Robohub.org
 

Generating predictive videos using deep-learning


by
28 November 2016



share this:
Credit: Carl Vondrick, MIT CSAIL

Credit: Carl Vondrick, MIT CSAIL

Living in a dynamic physical world, it’s easy to forget how effortlessly we understand our surroundings. With minimal thought, we can figure out how scenes change and objects interact.

But what’s second nature for us is still a huge problem for machines. With the limitless number of ways that objects can move, teaching computers to predict future actions can be difficult.

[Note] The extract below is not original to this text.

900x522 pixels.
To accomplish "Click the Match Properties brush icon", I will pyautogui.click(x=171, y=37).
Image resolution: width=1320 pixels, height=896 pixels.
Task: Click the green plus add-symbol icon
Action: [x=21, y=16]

Recently, researchers from MIT’s Computer Science and Artificial Intelligence Laboratory (CSAIL) have gotten a step closer, developing a deep-learning algorithm that, given still images from a scene, can create brief videos that simulate the future of that scene.

Trained on two million unlabeled videos that include a year’s worth of footage, the algorithm generated videos that human subjects deemed to be realistic 20 percent more often than a baseline model.

To be clear, at this point the videos are still relatively low-resolution and only 1-1.5 seconds in length. But the team is hopeful that future versions could be used for everything from improved security tactics to safer self-driving cars.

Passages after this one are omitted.